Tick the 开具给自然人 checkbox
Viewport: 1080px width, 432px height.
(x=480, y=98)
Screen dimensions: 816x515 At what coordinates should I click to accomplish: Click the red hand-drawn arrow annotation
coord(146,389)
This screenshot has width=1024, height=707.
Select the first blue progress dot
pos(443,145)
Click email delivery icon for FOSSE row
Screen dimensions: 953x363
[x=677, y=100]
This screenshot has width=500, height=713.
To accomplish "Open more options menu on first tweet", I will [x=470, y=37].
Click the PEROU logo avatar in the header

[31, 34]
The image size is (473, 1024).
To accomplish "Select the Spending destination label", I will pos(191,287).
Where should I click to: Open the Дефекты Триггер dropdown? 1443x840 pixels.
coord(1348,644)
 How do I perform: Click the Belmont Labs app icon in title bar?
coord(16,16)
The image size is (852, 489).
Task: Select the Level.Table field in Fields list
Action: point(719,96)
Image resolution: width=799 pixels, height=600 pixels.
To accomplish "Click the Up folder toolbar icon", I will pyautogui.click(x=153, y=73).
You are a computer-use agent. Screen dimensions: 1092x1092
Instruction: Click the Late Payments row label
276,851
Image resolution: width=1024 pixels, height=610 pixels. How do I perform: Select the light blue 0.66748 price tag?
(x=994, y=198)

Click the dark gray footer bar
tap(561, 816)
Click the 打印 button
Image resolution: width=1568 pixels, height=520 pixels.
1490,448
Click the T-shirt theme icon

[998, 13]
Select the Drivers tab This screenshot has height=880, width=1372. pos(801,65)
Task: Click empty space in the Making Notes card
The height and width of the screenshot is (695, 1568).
——
> _What you will do_: Word for word, return each of the entries shown above.

> _Solution to the exercise_:
Tick the 开具给自然人 checkbox
Viewport: 1080px width, 432px height.
(x=480, y=98)
Screen dimensions: 816x515 At what coordinates should I click to accomplish: Click the red hand-drawn arrow annotation
coord(146,389)
This screenshot has width=1024, height=707.
Select the first blue progress dot
pos(443,145)
Click email delivery icon for FOSSE row
Screen dimensions: 953x363
[x=677, y=100]
This screenshot has width=500, height=713.
To accomplish "Open more options menu on first tweet", I will [x=470, y=37].
Click the PEROU logo avatar in the header

[31, 34]
The image size is (473, 1024).
To accomplish "Select the Spending destination label", I will pos(191,287).
Where should I click to: Open the Дефекты Триггер dropdown? 1443x840 pixels.
coord(1348,644)
 How do I perform: Click the Belmont Labs app icon in title bar?
coord(16,16)
The image size is (852, 489).
Task: Select the Level.Table field in Fields list
Action: point(719,96)
Image resolution: width=799 pixels, height=600 pixels.
To accomplish "Click the Up folder toolbar icon", I will pyautogui.click(x=153, y=73).
You are a computer-use agent. Screen dimensions: 1092x1092
Instruction: Click the Late Payments row label
276,851
Image resolution: width=1024 pixels, height=610 pixels. How do I perform: Select the light blue 0.66748 price tag?
(x=994, y=198)

Click the dark gray footer bar
tap(561, 816)
Click the 打印 button
Image resolution: width=1568 pixels, height=520 pixels.
1490,448
Click the T-shirt theme icon

[998, 13]
Select the Drivers tab This screenshot has height=880, width=1372. pos(801,65)
Task: Click empty space in the Making Notes card
The height and width of the screenshot is (695, 1568).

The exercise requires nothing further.